Listing for locating displayed items
====

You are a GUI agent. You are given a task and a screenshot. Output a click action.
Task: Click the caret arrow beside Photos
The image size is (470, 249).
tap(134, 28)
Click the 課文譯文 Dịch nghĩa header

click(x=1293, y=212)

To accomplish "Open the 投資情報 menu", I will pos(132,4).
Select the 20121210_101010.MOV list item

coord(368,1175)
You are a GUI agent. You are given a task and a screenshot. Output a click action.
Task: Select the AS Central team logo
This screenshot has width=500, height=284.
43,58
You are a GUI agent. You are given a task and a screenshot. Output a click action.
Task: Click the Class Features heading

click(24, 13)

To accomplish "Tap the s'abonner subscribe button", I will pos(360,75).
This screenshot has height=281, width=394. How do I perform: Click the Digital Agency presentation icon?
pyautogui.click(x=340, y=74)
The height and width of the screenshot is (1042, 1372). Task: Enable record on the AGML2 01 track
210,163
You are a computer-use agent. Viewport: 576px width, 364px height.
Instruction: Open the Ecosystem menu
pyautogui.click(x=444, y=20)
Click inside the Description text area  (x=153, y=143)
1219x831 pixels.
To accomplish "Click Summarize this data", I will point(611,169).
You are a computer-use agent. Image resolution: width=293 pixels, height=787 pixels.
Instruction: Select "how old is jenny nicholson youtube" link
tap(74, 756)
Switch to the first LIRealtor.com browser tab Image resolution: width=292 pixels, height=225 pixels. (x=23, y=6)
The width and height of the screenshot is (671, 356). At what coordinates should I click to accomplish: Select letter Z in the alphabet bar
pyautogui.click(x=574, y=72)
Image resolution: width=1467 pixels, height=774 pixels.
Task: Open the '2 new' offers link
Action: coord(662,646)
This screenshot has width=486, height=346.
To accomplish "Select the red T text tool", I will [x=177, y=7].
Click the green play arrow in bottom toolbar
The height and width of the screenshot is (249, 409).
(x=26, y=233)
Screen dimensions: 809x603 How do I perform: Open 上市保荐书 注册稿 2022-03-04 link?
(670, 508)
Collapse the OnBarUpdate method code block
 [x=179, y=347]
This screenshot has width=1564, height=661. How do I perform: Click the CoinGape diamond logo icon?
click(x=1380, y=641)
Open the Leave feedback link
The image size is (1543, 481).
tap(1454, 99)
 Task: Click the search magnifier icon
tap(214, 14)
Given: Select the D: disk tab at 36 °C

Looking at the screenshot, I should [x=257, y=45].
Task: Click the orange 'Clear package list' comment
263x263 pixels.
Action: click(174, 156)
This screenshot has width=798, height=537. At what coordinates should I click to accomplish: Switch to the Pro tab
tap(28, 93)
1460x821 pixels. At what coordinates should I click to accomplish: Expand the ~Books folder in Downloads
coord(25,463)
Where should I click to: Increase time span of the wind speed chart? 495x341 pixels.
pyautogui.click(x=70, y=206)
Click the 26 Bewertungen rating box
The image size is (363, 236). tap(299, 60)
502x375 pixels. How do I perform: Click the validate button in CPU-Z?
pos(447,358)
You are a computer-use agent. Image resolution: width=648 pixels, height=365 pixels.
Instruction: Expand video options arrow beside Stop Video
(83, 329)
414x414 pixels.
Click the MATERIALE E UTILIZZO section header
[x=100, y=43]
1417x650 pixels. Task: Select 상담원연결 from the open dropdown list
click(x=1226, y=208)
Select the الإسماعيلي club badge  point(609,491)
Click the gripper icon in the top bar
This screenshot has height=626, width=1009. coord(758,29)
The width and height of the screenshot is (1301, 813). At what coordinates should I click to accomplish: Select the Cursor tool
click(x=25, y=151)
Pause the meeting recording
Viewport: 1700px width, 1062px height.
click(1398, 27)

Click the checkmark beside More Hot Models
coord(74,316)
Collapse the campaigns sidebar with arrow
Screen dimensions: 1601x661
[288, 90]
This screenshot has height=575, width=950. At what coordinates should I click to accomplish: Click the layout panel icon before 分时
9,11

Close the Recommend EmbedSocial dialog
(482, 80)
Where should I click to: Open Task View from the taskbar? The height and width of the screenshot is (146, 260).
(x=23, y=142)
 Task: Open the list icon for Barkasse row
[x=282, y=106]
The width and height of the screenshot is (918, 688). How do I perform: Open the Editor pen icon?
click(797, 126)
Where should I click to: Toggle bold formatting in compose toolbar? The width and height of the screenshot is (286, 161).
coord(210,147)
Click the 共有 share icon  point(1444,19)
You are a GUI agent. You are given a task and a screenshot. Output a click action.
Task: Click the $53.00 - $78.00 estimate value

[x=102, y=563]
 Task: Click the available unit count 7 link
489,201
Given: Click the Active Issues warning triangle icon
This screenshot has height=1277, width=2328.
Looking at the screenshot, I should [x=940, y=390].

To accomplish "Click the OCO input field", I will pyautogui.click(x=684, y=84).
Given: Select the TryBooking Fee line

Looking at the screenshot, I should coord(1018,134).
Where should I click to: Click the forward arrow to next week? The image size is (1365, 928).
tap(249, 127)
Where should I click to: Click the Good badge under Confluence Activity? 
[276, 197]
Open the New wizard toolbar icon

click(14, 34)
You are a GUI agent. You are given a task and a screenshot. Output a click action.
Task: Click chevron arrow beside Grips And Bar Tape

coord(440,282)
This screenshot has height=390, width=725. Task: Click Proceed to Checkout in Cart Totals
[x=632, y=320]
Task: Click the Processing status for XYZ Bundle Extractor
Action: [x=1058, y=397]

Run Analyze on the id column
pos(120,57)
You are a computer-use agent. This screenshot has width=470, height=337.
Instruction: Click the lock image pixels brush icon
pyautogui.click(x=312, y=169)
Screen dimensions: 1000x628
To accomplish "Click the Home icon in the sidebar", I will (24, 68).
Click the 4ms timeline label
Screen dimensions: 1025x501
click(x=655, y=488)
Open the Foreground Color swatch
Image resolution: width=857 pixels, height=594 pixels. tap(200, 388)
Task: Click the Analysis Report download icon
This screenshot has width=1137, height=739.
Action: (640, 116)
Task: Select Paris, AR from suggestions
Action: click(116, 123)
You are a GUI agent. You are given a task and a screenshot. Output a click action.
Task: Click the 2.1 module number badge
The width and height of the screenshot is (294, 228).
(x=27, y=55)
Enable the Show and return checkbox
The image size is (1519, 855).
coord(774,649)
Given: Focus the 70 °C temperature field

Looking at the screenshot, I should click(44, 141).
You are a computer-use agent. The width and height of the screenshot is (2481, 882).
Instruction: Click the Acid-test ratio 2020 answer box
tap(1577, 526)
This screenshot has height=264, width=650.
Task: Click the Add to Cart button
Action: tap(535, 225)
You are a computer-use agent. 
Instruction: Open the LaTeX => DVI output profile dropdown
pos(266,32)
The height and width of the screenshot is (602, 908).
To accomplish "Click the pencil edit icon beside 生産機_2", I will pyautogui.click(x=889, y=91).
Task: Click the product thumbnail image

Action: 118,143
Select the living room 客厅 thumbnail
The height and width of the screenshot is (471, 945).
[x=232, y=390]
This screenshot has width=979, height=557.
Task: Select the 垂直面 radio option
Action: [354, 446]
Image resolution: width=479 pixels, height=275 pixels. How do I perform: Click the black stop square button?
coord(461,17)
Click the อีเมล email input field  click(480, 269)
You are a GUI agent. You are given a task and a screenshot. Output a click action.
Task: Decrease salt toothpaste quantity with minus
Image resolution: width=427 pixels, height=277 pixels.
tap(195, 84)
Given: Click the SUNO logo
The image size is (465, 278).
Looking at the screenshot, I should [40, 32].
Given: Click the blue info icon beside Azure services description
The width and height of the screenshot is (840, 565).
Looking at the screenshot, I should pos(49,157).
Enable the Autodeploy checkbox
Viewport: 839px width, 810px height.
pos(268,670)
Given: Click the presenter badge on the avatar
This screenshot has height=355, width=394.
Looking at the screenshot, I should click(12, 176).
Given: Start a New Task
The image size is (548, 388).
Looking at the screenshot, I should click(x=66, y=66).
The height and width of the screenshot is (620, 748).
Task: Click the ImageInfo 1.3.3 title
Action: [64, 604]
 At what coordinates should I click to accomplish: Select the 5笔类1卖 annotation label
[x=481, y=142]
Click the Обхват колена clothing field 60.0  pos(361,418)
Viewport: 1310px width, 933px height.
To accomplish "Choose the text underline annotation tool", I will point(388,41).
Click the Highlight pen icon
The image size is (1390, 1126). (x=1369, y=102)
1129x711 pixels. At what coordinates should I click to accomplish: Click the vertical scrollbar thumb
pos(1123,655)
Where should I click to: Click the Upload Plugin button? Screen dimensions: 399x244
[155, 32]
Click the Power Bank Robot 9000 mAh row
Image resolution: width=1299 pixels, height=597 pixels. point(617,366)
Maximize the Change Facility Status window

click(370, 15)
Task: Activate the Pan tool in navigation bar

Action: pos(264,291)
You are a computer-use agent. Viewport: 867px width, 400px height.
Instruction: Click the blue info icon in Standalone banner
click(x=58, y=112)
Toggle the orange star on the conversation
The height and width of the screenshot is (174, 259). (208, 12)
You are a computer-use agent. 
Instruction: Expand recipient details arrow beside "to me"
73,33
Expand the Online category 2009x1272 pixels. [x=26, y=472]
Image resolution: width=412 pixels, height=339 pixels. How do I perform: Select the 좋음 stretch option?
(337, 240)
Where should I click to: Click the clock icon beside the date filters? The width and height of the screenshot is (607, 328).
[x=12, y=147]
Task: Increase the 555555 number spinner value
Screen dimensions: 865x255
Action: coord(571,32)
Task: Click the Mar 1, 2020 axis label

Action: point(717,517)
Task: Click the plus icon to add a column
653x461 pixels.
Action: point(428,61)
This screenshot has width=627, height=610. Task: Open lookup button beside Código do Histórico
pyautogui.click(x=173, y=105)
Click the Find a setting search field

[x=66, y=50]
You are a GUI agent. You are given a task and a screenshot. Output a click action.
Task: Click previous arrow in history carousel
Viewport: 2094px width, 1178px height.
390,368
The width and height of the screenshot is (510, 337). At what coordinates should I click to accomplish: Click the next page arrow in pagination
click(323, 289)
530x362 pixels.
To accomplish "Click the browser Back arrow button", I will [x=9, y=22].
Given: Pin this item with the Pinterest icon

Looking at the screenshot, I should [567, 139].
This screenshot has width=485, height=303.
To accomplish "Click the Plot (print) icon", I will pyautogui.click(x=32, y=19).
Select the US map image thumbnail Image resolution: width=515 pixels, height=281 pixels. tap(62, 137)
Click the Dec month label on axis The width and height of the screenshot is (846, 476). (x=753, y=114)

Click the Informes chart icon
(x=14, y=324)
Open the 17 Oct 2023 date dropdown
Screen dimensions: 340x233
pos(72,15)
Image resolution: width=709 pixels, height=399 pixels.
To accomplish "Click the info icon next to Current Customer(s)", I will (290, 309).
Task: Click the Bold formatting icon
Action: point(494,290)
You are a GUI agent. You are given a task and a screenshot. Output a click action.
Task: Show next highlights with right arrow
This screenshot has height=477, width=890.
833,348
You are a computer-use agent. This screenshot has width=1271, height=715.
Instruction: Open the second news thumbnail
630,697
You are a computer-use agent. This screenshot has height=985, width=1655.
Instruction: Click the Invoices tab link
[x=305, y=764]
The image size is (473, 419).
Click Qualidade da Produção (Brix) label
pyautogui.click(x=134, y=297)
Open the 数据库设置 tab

====

▸ What to do: Give the lines of the listing starting at the line containing "Where should I click to: Open" and ending at the line containing "Click the 共有", both included, as a Markdown table with the columns Number and Entry. Leave out blank lines.

▸ The result:
| Number | Entry |
|---|---|
| 1 | Where should I click to: Open Task View from the taskbar? The height and width of the screenshot is (146, 260). |
| 2 | (x=23, y=142) |
| 3 |  Task: Open the list icon for Barkasse row |
| 4 | [x=282, y=106] |
| 5 | The width and height of the screenshot is (918, 688). How do I perform: Open the Editor pen icon? |
| 6 | click(797, 126) |
| 7 | Where should I click to: Toggle bold formatting in compose toolbar? The width and height of the screenshot is (286, 161). |
| 8 | coord(210,147) |
| 9 | Click the 共有 share icon  point(1444,19) |